Our study also has several limitations, such as the failure of the Mexameter® device indicated in the registration form, which prevented the evaluation of participants’ skin for pigmentation, dyschromia, and erythema.

Also, we did not control whether participants used the post-treatment cream daily as recommended or verify their knowledge of skincare before the trial.

These limitations can be removed from future research by testing the participant’s knowledge of skincare at the enrolment stage, having them keep skincare diaries, and ensuring they follow the same night skincare routine. Also, recruiting women who did not have aesthetic treatments for several years before the study, analysing more skin parameters (pH, transepidermal water loss (TEWL), skin viscoelasticity, etc.), and deploying digital skin imaging applications could contribute to greater reliability of results. Finally, having controls and applying a TCA-based peel to them without rubbing it in could provide more insight into the peel’s influence on skin elasticity.

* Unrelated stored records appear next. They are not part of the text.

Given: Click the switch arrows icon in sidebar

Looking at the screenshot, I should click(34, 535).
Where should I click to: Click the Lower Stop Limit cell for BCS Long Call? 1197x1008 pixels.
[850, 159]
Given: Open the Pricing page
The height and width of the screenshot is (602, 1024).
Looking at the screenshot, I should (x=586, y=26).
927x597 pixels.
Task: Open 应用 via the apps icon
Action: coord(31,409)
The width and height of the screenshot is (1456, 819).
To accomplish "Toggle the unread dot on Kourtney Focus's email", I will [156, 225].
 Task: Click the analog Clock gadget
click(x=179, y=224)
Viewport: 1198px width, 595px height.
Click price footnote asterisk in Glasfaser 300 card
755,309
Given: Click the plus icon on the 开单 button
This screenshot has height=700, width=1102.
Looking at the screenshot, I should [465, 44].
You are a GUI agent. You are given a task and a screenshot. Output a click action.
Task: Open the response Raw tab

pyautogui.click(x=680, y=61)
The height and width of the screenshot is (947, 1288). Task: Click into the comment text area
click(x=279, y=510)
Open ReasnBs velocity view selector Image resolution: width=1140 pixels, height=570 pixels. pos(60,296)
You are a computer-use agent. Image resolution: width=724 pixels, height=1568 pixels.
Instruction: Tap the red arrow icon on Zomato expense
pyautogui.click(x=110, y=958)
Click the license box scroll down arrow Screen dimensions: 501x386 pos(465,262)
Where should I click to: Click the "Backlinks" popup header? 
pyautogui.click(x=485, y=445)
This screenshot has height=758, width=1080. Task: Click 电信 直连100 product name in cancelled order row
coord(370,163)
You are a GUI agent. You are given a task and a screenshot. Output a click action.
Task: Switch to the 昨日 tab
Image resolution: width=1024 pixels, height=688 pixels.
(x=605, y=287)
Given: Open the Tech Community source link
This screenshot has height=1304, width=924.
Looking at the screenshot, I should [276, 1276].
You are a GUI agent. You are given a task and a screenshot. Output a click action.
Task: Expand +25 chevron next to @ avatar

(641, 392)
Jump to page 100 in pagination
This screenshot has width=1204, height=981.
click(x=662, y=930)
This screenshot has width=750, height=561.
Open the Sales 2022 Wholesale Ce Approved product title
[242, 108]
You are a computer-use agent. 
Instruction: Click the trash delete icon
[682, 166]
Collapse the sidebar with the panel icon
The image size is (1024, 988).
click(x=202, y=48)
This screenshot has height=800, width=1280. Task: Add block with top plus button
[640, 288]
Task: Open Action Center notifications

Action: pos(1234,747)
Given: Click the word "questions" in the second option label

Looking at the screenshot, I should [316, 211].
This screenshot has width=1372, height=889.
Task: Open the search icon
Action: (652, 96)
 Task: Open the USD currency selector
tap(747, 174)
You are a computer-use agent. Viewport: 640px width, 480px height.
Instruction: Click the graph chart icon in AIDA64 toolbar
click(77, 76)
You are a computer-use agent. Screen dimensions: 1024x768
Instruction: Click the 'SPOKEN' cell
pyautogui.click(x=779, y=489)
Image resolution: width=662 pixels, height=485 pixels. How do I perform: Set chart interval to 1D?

Our study has shown that a novel TCA chemical peel (TCA 34%, urea peroxide 5%, coenzyme Q10 5%, and kojic acid 10%) contributes to better skin hydration in postmenopausal women. Its ability to reduce skin sebum production was confirmed for one facial point only, so more randomised clinical trials are needed to verify it. Changes in skin elasticity were not observed, but in most women in both groups, it was in the normal range pre-intervention. Therefore, a more reliable evaluation of the effect of a novel TCA-based chemical peel on skin elasticity in postmenopausal women would require subjects with reduced facial skin elasticity. Overall, our study has demonstrated that a novel TCA peel can improve facial skin appearance in postmenopausal women.

Bioethical approval

The study was approved by the Research Bioethics Committee at the Academy of Physical Education in Katowice (Mikolowska 72a, 40-065 Katowice, Poland; reference number 3/2020, 17 December 2020) and registered prospectively with the ISRCTN clinical trial database (ISRCTN41899475; doi.org/10.1186/ISRCTN41899475).

Conflict of interest

The authors declare no conflict of interest.